Todo
empezó con la maldición de aquella gitana: "¡Que el sábado
recites tan bien, que tu voz supere a la de los propios ángeles!"
"Dios te oiga", respondió el poeta, que paseaba por la
plaza de la Catedral y acababa de rechazar la ramita de romero que
ella le había ofrecido. Era la maldición más extraña que nunca
había escuchado, empezando, porque no se explicaba, ¡cómo
demonios!, podía saber ella que el sábado recitaba como poeta
invitado en una sala de León. Empezó a pensar en lo del sábado. El
espectáculo era muy interesante, "Esta noche, salimos a
hostias". Cuatro poetas madrileños presentaban sus libros e
invitaban a un poeta local. Y le habían elegido a él, ¡Dios mío!,
a él... la segunda parte del acto tenía una pinta estupenda y muy
entretenida, los poetas, de dos en dos, se zurraban en verso, algo
parecido a lo de las batallas que hacen los raperos. Lo tenía casi
todo escrito, salvo la puya contra la chica, María. Escribía tan
bien, era tan joven y tan guapa, que no sabía qué hacer contra
ella, aunque tenía una idea rondándole la cabeza.
Al llegar a casa, seleccionó cuidadosamente los poemas que iba a leer en la primera parte. Quería mostrar al público una pequeña pincelada de cada temática sobre la que había escrito. Lo que llevaba muy mal, era lo de recitar en público. Siempre se había puesto muy nervioso y leía demasiado rápido. Engullía palabras, no sabía respirar y era capaz de hacer sinalefas, incluso, entre consonantes. Volvió a pensar en la gitana. Claramente se había reído de él. Seguía sin comprender, cómo sabía ella de sus carencias a la hora de recitar.
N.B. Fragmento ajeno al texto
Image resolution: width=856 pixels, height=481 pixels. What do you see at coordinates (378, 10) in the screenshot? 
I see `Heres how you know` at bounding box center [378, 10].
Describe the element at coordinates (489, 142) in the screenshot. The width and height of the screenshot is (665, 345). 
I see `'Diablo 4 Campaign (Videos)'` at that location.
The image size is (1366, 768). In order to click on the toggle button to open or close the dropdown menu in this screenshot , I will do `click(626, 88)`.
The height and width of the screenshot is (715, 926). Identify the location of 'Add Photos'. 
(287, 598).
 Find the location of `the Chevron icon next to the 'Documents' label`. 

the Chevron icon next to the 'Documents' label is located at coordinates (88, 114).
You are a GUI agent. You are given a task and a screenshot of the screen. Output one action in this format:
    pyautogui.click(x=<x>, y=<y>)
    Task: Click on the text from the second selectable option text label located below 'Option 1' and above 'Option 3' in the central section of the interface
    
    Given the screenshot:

Por fin llegó el sábado, el gran día. Era la primera vez que iba a estar tanto tiempo seguido recitando y tenía los nervios de punta. Se quedó contemplando el cartel pegado a la puerta del local. Allí estaba su nombre junto al de esos cuatro grandes. "Poeta invitado". Sonaba bien, muy bien. Fue cinco veces al baño y se movía por la sala, de un lado a otro, inquieto. Se acercaba la hora de inicio y casi no había público. Sólo unos cuantos amigos incondicionales y algún despistado. Tenía una mezcla de sentimientos encontrados. Por un lado, sentía rabia por los poetas de Madrid, que los fuera a ver tan poca gente y por el otro, sentía alivio, por si hacía el ridículo.
Por fin le llegó el momento de recitar. Cogió sus papeles y se acercó al micrófono. Al decir el primer verso, comenzó a oírse la voz más maravillosa que jamás hubiera escuchado nadie. Ni él mismo daba crédito. Cómo por arte de magia sus palabras fluían a la velocidad perfecta, su respiración era acompasada y su timbre, desconocido y sublime. Los asistentes estaban absortos, como hipnotizados y así siguieron todo el recital. Los aplausos y vítores fueron atronadores. Todos coincidían que jamás, jamás, habían oído nada igual. Bendita gitana, pensó mientras se dejaba felicitar y querer.
La noticia corrió como la pólvora, a los dos días, ya tenía firmados varios recitales. No había pasado una semana y estaba contratado para leer sus versos en el auditorio. El lleno fue espectacular, no cabía ni un alfiler. Tras las presentaciones, él se acercó lentamente al micrófono, disfrutando del momento y de los aplausos. Comenzó a recitar... rápido, nervioso, engullendo palabras y temblándole la voz. Fue más de lo que puedo soportar y allí mismo se desmayó. Fue la última vez que se le oyó recitar. Ahora, todos los días se le ve por la Plaza de la Catedral, arrastrando los pies, desorientado, buscando, con una mirada de desesperación, a aquella gitana que le había arruinado la vida.